La situation sanitaire se tend en Guadeloupe. Confronté à une épidémie de grippe particulièrement virulente, le CHU de Pointe-à-Pitre a déclenché son plan blanc, dispositif exceptionnel destiné à faire face à une saturation des urgences. L’afflux massif de patients, aggravé par d’autres tensions structurelles, contraint l’hôpital à déprogrammer certaines prises en charge afin de dégager des capacités immédiates.
Ce déclenchement illustre une nouvelle fois la fragilité persistante du système hospitalier ultramarin, soumis à des pics de fréquentation sans disposer toujours des marges de manœuvre nécessaires. Dans ce contexte, l’Agence régionale de santé appelle clairement la population à la discipline : avant tout déplacement aux urgences, il est impératif de composer le 15. Cette régulation en amont vise à éviter l’engorgement et à garantir une prise en charge prioritaire des cas les plus graves.

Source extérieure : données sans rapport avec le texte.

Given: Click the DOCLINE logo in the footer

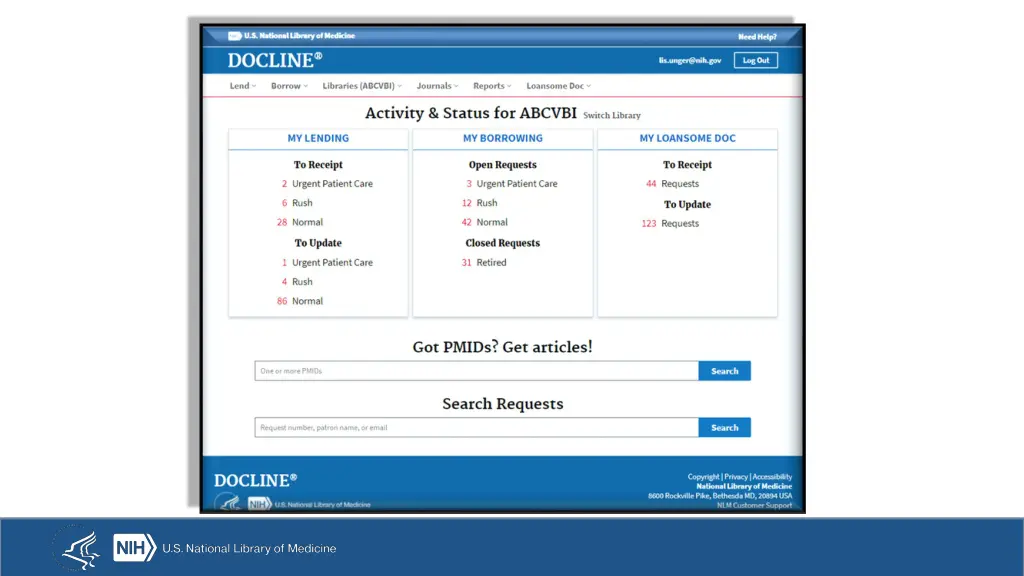Looking at the screenshot, I should point(255,481).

Les autorités sanitaires rappellent également que les urgences ne doivent pas devenir une porte d’entrée par défaut du système de soins. Médecins traitants, réseaux de permanence des soins, pharmaciens : tous sont mobilisés pour absorber les cas bénins, tandis que l’hôpital se concentre sur ses missions vitales. Une évidence trop souvent oubliée, au détriment de l’efficacité globale.

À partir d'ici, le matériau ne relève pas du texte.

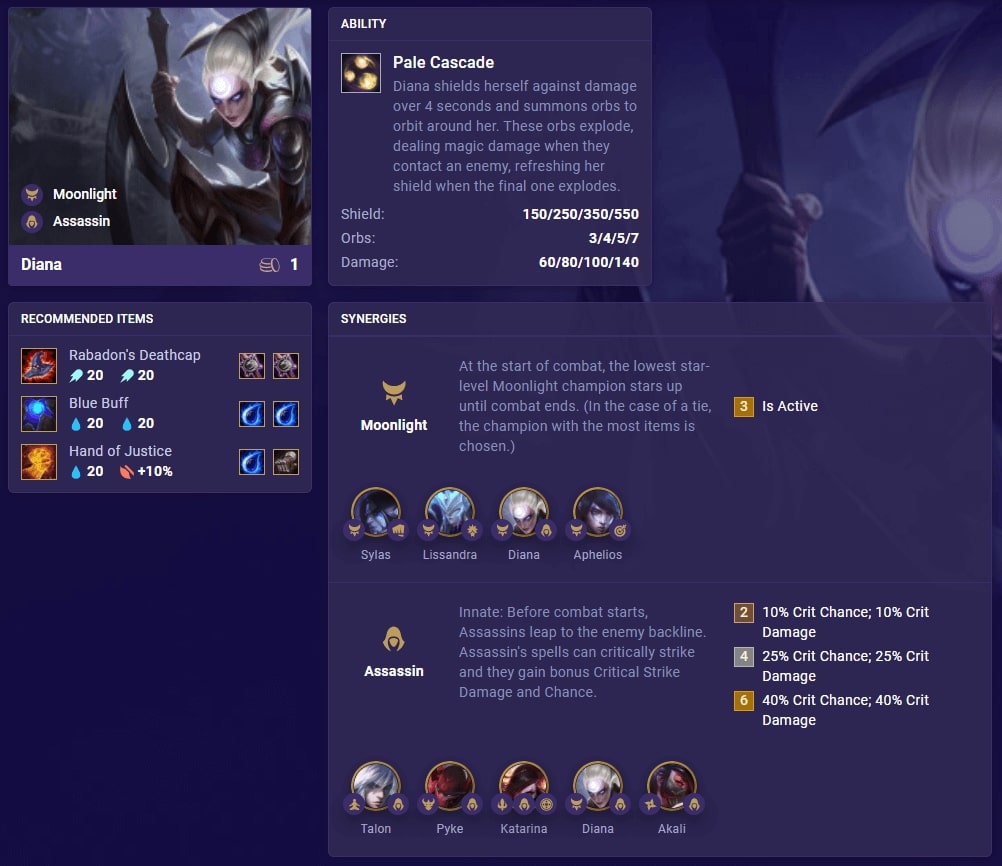Click Diana's portrait in the Assassin row
The image size is (1002, 866).
pos(598,786)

Enfin, cette crise sanitaire remet en lumière un enjeu national : la prévention. Vaccination contre la grippe, gestes barrières élémentaires, bon sens collectif. Autant de réflexes simples qui relèvent de la responsabilité individuelle autant que de la solidarité nationale. Dans les Outre-mer comme dans l’Hexagone, la santé publique ne peut reposer uniquement sur l’hôpital : elle engage chaque citoyen et l’unité de la République face aux crises.